Mala maniobra, sin duda, la del senador Gómez Leal, que además sirvió para que Raúl Quiroga dejara en evidencia que el legislador no sabe más que hacer grilla barata, ya que ni siquiera se ha preocupado por acudir a solicitar información a la dependencia correspondiente. Y si de reclamos se trataba, debió hacerlo en su momento a su cuñado, el exgobernador Francisco García Cabeza de Vaca, pues fue en esa época cuando la obra se quedó tirada.
Y ese es el que sueña con gobernar algún día Tamaulipas: un politiquillo que se cuelga de eventos ajenos, del que poco o nada se sabe sobre su trabajo legislativo, y que se ha convertido en un lastre para los tamaulipecos. Mientras él anda con su grilla barata en distintos municipios del estado, tanto autoridades como ciudadanos se unen para apoyar a las familias afectadas por las recientes lluvias en Veracruz, donde la gobernadora Rocío Nahle ya no halla la puerta ante las críticas y acusaciones por la tardía ayuda tras el desbordamiento de ríos que arrasaron casas y cobraron vidas humanas.

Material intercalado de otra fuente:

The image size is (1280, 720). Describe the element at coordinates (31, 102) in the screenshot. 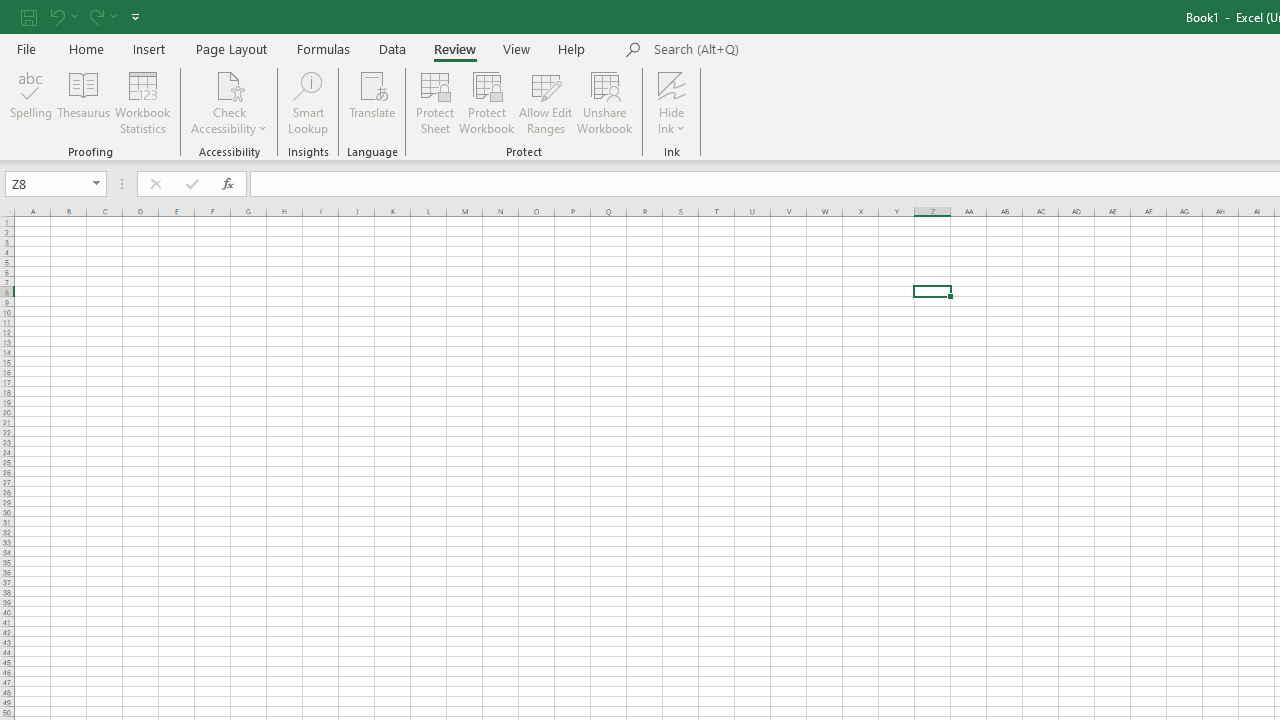

I see `Spelling...` at that location.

Mientras Nahle responde tarde y con declaraciones desafortunadas, su homólogo de Tamaulipas, Américo Villarreal Anaya, actuó de inmediato: envió apoyos y un helicóptero para auxiliar a las familias que quedaron incomunicadas. En contraste, en Veracruz la propia ciudadanía tuvo que organizarse para auxiliarse entre sí.
Recordemos que en Reynosa, meses atrás, también se vivieron fuertes inundaciones, y el gobernador Villarreal Anaya acudió rápidamente para coordinar las acciones de auxilio junto con la Sedena y la Marina. Así debe actuar un gobernante comprometido con su pueblo. Ahora, ante la alerta por la crecida del río Pánuco en la zona sur, el mandatario tamaulipeco ha encabezado reuniones de Protección Civil para apoyar a las familias de las zonas bajas que podrían resultar afectadas.
Caso contrario ocurre en Veracruz, donde la mandataria ha demostrado ser más verbo que acción. Lo peor es que se molestó porque le reclamaron la cancelación del seguro contra desastres naturales, lo que presuntamente retrasó la ayuda gubernamental. Esos reclamos los recibió durante la supervisión de los trabajos de limpieza y atención a damnificados.
La gobernadora ha mostrado una piel muy sensible ante la crítica, como muchos políticos actuales. Para ella, lo ocurrido en Veracruz fue solo un “ligero desbordamiento”. Qué declaración tan inapropiada ante familias que lo perdieron todo, incluso seres queridos que murieron ahogados. Mientras el gobierno de Tamaulipas salió al tajo a apoyar a los veracruzanos, su propia gobernadora minimizó los hechos, en lugar de acelerar la ayuda a quienes más lo necesitan.